Your objective: Convert the lines below into a JSON list of strings, one string per line, leaving out any blank lines.

The records:
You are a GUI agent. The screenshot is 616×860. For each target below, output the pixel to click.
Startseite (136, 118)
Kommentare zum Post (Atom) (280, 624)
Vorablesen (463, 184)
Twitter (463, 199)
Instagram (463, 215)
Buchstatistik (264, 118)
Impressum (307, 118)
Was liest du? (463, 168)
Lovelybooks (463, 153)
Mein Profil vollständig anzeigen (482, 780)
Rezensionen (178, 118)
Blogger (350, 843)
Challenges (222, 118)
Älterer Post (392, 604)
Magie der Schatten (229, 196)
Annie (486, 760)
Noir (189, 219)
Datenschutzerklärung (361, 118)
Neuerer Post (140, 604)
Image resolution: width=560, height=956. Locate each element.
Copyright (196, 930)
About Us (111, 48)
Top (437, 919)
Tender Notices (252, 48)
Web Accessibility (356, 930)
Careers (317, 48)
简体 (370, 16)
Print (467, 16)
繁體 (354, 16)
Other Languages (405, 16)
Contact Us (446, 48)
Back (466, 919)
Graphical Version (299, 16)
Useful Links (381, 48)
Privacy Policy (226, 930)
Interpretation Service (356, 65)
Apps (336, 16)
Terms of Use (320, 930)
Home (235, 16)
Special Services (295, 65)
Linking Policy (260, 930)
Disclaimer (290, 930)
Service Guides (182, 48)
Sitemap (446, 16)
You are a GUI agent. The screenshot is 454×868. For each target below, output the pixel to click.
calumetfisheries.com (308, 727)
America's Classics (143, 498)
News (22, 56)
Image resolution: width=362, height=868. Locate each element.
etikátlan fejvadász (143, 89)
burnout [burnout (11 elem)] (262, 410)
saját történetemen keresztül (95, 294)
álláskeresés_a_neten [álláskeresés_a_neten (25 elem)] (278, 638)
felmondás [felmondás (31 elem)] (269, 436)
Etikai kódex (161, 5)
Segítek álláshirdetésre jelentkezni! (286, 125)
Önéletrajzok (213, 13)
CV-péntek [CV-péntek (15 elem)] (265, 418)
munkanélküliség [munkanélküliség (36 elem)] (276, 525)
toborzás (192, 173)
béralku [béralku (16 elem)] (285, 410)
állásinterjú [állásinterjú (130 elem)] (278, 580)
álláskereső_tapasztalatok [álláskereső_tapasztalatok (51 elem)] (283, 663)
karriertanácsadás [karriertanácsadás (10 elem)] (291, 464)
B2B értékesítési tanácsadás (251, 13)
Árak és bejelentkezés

Complete response:
[
  "You are a GUI agent. The screenshot is 616×860. For each target below, output the pixel to click.",
  "Startseite (136, 118)",
  "Kommentare zum Post (Atom) (280, 624)",
  "Vorablesen (463, 184)",
  "Twitter (463, 199)",
  "Instagram (463, 215)",
  "Buchstatistik (264, 118)",
  "Impressum (307, 118)",
  "Was liest du? (463, 168)",
  "Lovelybooks (463, 153)",
  "Mein Profil vollständig anzeigen (482, 780)",
  "Rezensionen (178, 118)",
  "Blogger (350, 843)",
  "Challenges (222, 118)",
  "Älterer Post (392, 604)",
  "Magie der Schatten (229, 196)",
  "Annie (486, 760)",
  "Noir (189, 219)",
  "Datenschutzerklärung (361, 118)",
  "Neuerer Post (140, 604)",
  "Image resolution: width=560, height=956. Locate each element.",
  "Copyright (196, 930)",
  "About Us (111, 48)",
  "Top (437, 919)",
  "Tender Notices (252, 48)",
  "Web Accessibility (356, 930)",
  "Careers (317, 48)",
  "简体 (370, 16)",
  "Print (467, 16)",
  "繁體 (354, 16)",
  "Other Languages (405, 16)",
  "Contact Us (446, 48)",
  "Back (466, 919)",
  "Graphical Version (299, 16)",
  "Useful Links (381, 48)",
  "Privacy Policy (226, 930)",
  "Interpretation Service (356, 65)",
  "Apps (336, 16)",
  "Terms of Use (320, 930)",
  "Home (235, 16)",
  "Special Services (295, 65)",
  "Linking Policy (260, 930)",
  "Disclaimer (290, 930)",
  "Service Guides (182, 48)",
  "Sitemap (446, 16)",
  "You are a GUI agent. The screenshot is 454×868. For each target below, output the pixel to click.",
  "calumetfisheries.com (308, 727)",
  "America's Classics (143, 498)",
  "News (22, 56)",
  "Image resolution: width=362, height=868. Locate each element.",
  "etikátlan fejvadász (143, 89)",
  "burnout [burnout (11 elem)] (262, 410)",
  "saját történetemen keresztül (95, 294)",
  "álláskeresés_a_neten [álláskeresés_a_neten (25 elem)] (278, 638)",
  "felmondás [felmondás (31 elem)] (269, 436)",
  "Etikai kódex (161, 5)",
  "Segítek álláshirdetésre jelentkezni! (286, 125)",
  "Önéletrajzok (213, 13)",
  "CV-péntek [CV-péntek (15 elem)] (265, 418)",
  "munkanélküliség [munkanélküliség (36 elem)] (276, 525)",
  "toborzás (192, 173)",
  "béralku [béralku (16 elem)] (285, 410)",
  "állásinterjú [állásinterjú (130 elem)] (278, 580)",
  "álláskereső_tapasztalatok [álláskereső_tapasztalatok (51 elem)] (283, 663)",
  "karriertanácsadás [karriertanácsadás (10 elem)] (291, 464)",
  "B2B értékesítési tanácsadás (251, 13)",
  "Árak és bejelentkezés"
]